Conroy knew he wanted passive tags, rather than the more expensive active (battery-powered) technology, for the Bank of America deployment, and also knew he preferred a standards-based solution that would operate well in the metal-rich environment of a data center. In addition, he wanted to employ mobile
RFID interrogators that employees could use to count inventory, instead of installing a series of fixed-position readers around each server rack and throughout the data centers. This latter solution, he says, would be cost-prohibitive.
Rather than conduct a typical, months-long proof of concept of the technology, Conroy chose an RFID vendor and struck a deal. "I did a contractual arrangement," he explains. "I told vendors, 'Come in [and deploy an RFID system at a data center], and if you can prove you can make it work, I'll pay for it.' That way, the risk for us was very low, and they had some skin in the game. I wanted to balance the risk. [The vendors] wanted access to a real data center in order to [install their tags and readers] in an environment that they usually don't have access to."

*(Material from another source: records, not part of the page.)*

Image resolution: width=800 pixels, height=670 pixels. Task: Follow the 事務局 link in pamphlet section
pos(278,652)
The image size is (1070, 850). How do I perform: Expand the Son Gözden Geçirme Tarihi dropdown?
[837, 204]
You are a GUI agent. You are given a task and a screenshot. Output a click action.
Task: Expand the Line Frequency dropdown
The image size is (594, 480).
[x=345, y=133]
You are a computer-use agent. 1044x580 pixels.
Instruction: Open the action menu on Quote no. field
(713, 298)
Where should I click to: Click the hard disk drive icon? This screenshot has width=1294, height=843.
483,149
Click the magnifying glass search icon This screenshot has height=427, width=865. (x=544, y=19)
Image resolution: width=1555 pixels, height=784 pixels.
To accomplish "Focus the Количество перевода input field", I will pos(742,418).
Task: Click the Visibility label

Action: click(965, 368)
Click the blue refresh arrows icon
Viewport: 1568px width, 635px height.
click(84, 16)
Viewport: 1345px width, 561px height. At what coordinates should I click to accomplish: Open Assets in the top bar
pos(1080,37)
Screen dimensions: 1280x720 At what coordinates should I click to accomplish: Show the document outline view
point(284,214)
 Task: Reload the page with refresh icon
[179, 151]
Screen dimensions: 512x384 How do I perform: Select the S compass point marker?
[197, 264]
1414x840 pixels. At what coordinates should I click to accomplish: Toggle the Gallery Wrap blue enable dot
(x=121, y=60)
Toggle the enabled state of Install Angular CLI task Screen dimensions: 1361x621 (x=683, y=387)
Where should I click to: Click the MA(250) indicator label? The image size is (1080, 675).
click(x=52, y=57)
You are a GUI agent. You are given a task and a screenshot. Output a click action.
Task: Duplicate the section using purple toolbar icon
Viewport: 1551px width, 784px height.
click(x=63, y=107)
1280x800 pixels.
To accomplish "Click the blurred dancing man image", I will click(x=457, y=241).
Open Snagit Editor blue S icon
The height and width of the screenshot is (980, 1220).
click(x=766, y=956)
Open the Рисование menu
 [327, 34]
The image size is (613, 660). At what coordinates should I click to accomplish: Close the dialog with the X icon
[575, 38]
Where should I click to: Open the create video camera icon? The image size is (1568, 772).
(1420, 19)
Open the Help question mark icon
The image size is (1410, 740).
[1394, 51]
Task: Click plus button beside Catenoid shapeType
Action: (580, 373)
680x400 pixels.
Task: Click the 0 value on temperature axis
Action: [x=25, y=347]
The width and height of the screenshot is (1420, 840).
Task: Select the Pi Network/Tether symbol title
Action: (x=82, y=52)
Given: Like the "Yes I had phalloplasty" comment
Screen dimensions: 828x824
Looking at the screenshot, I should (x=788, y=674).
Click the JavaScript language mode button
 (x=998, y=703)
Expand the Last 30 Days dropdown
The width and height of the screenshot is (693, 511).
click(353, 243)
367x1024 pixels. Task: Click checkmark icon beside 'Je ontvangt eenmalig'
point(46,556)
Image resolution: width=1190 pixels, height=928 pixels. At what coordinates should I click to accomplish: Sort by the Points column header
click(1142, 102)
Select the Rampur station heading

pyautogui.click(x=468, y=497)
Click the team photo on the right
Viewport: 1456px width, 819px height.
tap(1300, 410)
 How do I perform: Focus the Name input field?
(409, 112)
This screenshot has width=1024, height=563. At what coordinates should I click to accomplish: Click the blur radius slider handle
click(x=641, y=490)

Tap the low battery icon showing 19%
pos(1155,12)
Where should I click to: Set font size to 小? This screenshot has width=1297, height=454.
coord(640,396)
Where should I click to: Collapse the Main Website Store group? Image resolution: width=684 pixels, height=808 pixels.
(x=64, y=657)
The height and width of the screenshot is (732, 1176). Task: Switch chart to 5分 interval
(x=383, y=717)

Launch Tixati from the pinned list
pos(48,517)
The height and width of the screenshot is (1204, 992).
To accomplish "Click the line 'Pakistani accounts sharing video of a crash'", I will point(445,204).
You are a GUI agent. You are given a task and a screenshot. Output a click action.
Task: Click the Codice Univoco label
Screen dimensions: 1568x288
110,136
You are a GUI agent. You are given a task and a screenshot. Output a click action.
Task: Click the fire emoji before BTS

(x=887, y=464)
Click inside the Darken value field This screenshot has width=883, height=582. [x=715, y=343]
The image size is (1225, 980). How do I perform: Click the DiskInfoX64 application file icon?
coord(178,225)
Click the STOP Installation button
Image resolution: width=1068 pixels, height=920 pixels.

Conroy declines to disclose the name of the vendor the company chose, but says the tags are built into a
form factor customized for use on IT assets—it provides a buffer, he explains, that prevents the assets' metal frames from interfering with RF signals. He also confirms that the hardware is
EPC Gen 2-compliant.
The mobile interrogators are mounted on carts that employees wheel up and down rows of server racks and other assets within the data centers, in order to
read the tags attached to assets. And
portal readers, mounted around the doorways leading into and out of the facilities, collect the IDs of tags attached to servers and other tagged assets as they are removed from and returned to a data center, so that all assets can be accounted for.
Internally, Bank of America identified three main business areas where it will benefit from automating the tracking of its IT assets: operational efficiency, risk mitigation and regulatory compliance. Within the data centers that have deployed the RFID system, Conroy says, employees are already enjoying significant time savings when conducting periodic inventory. To inventory a row of servers at a data center, he explains, workers previously used handheld bar-code readers to scan each server's bar-coded label. Now, using a
mobile reader mounted on a cart, they can walk down a row and collect the inventory in just 10 seconds.